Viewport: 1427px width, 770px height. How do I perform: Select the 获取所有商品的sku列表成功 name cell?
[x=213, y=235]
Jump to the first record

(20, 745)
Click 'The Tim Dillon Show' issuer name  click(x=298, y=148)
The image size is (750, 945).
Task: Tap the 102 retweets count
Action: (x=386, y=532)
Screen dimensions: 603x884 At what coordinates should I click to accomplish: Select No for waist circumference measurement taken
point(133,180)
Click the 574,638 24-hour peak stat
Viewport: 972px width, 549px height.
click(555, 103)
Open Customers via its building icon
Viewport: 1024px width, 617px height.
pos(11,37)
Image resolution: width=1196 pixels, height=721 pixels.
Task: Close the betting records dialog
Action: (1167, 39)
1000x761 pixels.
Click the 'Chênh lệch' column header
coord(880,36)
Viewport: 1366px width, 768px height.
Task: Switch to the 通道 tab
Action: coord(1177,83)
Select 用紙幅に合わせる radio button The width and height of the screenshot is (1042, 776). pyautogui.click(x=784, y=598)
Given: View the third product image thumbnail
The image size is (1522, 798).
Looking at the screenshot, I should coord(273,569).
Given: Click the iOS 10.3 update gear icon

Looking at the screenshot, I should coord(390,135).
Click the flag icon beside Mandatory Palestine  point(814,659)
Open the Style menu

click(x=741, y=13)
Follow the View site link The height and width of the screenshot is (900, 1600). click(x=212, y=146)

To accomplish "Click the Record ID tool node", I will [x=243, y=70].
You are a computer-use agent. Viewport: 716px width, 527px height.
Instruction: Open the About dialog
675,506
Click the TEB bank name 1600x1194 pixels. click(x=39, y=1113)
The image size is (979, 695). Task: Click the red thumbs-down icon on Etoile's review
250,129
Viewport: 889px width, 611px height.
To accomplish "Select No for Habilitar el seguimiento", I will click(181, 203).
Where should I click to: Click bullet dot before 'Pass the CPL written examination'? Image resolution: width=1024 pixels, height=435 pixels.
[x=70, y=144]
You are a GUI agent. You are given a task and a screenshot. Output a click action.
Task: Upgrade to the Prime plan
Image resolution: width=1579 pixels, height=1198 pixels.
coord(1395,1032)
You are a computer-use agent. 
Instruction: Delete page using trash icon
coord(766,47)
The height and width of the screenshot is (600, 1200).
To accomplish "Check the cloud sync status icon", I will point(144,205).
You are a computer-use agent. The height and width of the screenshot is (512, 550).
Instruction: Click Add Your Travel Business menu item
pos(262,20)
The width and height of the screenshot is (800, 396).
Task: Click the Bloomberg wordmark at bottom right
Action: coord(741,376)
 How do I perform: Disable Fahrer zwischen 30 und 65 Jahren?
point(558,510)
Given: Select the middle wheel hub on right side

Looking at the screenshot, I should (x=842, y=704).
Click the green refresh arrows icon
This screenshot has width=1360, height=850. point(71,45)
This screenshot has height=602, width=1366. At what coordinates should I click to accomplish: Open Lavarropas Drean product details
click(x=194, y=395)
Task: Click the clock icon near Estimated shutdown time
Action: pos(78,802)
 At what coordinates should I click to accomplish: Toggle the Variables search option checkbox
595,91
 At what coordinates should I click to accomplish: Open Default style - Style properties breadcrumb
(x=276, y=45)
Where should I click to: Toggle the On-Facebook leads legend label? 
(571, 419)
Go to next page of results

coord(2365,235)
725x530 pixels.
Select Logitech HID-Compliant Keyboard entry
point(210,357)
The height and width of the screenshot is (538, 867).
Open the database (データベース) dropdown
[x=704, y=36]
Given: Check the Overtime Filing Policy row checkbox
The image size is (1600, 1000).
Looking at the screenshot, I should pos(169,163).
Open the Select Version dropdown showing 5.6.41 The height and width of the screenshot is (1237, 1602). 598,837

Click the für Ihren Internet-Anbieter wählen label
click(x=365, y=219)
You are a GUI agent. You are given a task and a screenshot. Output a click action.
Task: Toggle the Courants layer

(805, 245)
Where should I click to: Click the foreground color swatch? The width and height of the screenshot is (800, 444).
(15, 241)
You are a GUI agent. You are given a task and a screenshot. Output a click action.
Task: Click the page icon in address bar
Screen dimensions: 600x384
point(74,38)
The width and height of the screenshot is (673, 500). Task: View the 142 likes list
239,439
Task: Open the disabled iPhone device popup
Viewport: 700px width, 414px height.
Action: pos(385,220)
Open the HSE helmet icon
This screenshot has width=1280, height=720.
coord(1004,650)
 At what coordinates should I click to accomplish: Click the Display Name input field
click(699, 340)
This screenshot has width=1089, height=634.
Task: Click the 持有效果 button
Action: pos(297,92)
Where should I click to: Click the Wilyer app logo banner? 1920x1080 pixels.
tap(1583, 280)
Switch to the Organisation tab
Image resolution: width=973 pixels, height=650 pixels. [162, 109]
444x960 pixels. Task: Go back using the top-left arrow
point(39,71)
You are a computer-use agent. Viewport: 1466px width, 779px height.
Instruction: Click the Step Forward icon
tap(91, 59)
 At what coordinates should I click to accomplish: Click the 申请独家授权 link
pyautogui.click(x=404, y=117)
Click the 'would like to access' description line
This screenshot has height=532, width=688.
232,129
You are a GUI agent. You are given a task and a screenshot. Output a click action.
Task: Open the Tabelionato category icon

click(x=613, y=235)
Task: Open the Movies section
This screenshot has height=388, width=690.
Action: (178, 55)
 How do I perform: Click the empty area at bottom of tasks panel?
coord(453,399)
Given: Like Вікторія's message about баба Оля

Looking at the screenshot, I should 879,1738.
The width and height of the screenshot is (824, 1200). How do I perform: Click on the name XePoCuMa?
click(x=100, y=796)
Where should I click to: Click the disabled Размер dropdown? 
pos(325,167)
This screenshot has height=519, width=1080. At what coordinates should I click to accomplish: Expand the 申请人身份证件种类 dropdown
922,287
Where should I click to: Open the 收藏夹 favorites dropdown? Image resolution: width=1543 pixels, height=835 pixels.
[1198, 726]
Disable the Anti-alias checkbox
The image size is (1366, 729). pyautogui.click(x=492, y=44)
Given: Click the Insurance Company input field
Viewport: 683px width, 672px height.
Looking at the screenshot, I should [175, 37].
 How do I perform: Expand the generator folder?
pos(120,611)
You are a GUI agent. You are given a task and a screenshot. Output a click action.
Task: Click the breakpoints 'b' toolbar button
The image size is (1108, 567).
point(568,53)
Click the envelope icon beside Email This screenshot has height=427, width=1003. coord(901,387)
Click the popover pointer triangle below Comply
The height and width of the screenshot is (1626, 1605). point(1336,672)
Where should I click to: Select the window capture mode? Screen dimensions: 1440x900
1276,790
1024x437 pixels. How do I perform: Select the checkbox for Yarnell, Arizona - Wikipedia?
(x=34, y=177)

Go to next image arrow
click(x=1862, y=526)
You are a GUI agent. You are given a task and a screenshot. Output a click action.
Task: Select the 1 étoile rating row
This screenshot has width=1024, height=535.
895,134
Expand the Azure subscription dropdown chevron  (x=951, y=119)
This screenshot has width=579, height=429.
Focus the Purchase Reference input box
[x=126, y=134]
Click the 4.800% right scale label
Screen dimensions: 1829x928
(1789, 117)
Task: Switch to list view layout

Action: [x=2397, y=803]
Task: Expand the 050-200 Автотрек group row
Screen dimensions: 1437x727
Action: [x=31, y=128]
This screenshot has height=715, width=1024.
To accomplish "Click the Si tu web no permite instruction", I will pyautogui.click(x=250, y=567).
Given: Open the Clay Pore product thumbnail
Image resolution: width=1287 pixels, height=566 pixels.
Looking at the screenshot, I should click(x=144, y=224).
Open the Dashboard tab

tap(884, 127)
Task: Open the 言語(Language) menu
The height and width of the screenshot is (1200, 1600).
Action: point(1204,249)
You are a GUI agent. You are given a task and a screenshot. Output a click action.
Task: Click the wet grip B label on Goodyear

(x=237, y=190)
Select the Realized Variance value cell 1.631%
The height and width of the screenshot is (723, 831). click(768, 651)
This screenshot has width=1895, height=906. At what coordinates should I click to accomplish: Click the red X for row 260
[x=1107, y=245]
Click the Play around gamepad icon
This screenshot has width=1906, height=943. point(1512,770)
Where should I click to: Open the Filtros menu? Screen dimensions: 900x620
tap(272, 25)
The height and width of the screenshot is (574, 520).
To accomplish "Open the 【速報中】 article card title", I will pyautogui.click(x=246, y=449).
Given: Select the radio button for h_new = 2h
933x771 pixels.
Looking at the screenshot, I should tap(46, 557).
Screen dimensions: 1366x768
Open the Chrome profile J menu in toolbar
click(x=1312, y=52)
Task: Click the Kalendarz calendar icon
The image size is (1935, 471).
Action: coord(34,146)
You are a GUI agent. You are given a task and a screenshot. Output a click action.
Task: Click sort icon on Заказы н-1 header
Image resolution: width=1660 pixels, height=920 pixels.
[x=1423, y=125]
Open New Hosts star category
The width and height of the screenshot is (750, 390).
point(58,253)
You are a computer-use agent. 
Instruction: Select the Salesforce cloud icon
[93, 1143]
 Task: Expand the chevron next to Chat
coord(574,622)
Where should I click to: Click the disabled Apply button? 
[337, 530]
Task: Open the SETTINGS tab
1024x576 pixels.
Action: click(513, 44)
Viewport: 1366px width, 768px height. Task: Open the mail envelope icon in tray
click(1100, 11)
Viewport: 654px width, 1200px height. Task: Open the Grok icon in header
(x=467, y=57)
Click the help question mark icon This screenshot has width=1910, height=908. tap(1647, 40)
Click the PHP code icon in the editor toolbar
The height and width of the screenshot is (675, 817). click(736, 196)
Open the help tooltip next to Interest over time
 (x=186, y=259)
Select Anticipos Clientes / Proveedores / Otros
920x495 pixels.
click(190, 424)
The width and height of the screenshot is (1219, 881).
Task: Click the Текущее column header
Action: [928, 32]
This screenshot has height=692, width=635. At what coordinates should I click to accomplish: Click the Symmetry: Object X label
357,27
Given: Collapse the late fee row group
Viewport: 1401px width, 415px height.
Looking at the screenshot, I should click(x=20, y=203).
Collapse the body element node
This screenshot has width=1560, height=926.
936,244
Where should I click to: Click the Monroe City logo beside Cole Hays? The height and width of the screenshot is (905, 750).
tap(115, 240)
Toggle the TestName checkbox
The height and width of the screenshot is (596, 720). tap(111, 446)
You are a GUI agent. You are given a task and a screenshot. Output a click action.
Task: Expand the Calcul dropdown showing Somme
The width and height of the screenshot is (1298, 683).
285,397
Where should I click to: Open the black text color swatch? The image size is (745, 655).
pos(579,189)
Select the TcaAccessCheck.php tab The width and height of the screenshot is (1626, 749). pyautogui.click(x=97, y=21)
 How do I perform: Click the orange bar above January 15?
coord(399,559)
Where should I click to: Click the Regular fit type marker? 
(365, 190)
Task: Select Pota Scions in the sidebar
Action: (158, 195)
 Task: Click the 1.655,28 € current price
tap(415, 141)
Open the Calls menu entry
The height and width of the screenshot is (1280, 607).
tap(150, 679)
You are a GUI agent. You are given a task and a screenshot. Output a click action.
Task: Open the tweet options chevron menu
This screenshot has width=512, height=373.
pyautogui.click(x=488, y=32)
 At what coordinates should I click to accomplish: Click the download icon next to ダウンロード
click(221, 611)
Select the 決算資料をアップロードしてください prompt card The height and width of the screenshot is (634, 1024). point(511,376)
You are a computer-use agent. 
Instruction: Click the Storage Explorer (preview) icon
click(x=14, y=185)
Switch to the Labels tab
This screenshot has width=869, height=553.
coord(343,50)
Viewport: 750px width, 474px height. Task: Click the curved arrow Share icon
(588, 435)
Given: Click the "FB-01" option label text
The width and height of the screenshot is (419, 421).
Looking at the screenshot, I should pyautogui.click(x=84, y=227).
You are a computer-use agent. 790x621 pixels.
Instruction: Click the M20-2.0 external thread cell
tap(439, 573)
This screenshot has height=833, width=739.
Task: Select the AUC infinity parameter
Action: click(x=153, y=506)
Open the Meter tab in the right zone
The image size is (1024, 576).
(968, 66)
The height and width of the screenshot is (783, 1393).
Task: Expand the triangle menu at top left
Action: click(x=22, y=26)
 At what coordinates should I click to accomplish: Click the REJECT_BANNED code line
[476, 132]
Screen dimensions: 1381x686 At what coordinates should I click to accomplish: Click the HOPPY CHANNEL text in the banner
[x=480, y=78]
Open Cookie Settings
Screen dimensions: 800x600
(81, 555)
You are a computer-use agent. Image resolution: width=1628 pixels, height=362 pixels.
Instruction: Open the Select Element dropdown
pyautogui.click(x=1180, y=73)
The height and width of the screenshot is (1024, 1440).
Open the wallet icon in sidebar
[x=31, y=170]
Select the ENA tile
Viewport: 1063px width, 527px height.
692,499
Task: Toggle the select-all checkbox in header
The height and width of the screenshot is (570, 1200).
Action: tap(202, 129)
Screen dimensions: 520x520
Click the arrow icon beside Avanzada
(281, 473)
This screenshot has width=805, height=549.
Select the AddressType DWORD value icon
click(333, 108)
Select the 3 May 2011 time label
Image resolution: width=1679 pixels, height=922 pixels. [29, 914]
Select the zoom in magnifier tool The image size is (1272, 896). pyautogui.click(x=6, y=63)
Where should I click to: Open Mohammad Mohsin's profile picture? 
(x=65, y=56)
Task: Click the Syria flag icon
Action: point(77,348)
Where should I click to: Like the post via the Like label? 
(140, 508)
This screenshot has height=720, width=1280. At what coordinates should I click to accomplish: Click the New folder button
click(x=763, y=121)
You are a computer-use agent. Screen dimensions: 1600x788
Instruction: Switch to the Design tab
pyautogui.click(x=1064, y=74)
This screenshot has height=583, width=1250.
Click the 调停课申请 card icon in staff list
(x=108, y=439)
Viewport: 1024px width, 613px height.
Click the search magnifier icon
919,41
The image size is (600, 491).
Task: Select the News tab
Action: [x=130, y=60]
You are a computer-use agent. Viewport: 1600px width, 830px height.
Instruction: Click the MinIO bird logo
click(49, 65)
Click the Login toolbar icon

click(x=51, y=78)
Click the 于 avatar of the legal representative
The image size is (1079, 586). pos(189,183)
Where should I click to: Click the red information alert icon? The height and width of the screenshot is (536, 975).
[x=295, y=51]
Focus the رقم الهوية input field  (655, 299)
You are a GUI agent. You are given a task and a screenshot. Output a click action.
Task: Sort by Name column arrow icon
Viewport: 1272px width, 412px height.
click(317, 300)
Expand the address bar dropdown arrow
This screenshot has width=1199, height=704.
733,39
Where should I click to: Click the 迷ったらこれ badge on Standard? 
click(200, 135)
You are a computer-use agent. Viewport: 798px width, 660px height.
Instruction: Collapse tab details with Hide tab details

* _Problem_
Would you please return all lines of the data that include the word "will"?

* _Solution for this exercise_
To accomplish "Click the Record ID tool node", I will [x=243, y=70].
To accomplish "Select No for Habilitar el seguimiento", I will click(181, 203).
To accomplish "Check the cloud sync status icon", I will point(144,205).
To accomplish "Click the Si tu web no permite instruction", I will pyautogui.click(x=250, y=567).
To accomplish "Open the 【速報中】 article card title", I will pyautogui.click(x=246, y=449).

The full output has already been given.